How Long Can HIV Live Outside the Body?

Spread by bodily fluids, outside the body, the human immunodeficiency virus (HIV) cannot survive for very long.
  1. Transmission

    • HIV is contracted from an infected person's blood, semen, vaginal fluid, breast milk, saliva and, in very rare occasions, tears. These infected bodily fluids must come in contact with the uninfected persons bodily fluids, specifically blood, to be transmitted, according to the Centers for Disease Control (CDC).

    Viral Reproduction

    • HIV is only able to reproduce itself inside a living host. It cannot be spread outside the body, nor can it maintain its infectiousness for more than a few minutes. It is also sensitive to temperature changes, which are more likely outside the body, as well as to oxygen.

    Survival Factors

    • Besides temperature, the survival of HIV outside a host depends on the amount of virus in the body fluid that has been expelled. In a laboratory setting, HIV has been kept alive for as long as 15 days after the body fluid has dried, but this was controlled at a stable temperature and humidity that would be nearly impossible to reproduce in the natural world.

    Needles

    • Syringes are one "environment" where HIV can survive, in some cases for several days, since blood is trapped in the needle where it cannot be dried out. For this reason, used needles should be thrown out and not reused, especially by someone other than the first user.

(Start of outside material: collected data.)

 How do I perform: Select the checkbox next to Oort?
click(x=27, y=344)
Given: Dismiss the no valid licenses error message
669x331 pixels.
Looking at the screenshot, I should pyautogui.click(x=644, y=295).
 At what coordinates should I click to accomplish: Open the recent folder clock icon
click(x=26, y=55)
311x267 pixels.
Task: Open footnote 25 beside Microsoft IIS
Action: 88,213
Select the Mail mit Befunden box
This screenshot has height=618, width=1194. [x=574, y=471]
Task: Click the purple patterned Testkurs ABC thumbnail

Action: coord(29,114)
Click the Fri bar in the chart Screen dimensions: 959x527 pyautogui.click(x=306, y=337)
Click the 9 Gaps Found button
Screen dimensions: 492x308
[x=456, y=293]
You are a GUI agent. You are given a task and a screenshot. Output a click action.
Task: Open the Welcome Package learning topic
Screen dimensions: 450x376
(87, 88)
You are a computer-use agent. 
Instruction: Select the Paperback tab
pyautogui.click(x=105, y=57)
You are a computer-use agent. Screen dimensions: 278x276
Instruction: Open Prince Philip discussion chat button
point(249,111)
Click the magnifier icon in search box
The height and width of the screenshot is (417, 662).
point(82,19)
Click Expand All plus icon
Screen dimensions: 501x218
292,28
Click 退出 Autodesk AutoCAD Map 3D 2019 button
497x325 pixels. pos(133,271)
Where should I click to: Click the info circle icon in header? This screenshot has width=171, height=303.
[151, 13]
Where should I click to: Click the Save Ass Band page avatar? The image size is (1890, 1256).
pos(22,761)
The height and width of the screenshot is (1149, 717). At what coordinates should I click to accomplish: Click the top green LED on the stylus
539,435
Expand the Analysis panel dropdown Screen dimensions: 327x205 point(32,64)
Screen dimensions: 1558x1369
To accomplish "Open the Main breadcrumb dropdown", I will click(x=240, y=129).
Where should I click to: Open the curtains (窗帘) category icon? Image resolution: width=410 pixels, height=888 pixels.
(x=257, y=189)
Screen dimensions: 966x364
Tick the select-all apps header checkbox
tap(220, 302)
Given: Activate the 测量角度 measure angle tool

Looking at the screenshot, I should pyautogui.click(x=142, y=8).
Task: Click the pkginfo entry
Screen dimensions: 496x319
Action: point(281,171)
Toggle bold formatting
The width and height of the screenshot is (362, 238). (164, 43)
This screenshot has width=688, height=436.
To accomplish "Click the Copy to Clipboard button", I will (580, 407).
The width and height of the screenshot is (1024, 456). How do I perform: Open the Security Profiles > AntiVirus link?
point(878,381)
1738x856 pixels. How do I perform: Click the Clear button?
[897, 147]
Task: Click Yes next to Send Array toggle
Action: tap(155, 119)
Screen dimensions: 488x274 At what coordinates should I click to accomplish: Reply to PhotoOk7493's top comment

    Environmental Contraction

    • The CDC has conducted several studies on HIV concentrations outside the body. When these concentrations are dried, the virus is reduced by anywhere from 90 to 99 percent over several hours. In these studies, the HIV concentrations are significantly higher than they would be outside a laboratory, making theoretical environmental transmission outside the body nearly zero.

    The Numbers

    • Not one HIV-person to date has been infected via contact with an environmental surface, according to the CDC. A fragile virus, once outside the body, HIV is easily killed by hot water, soap, bleach and alcohol.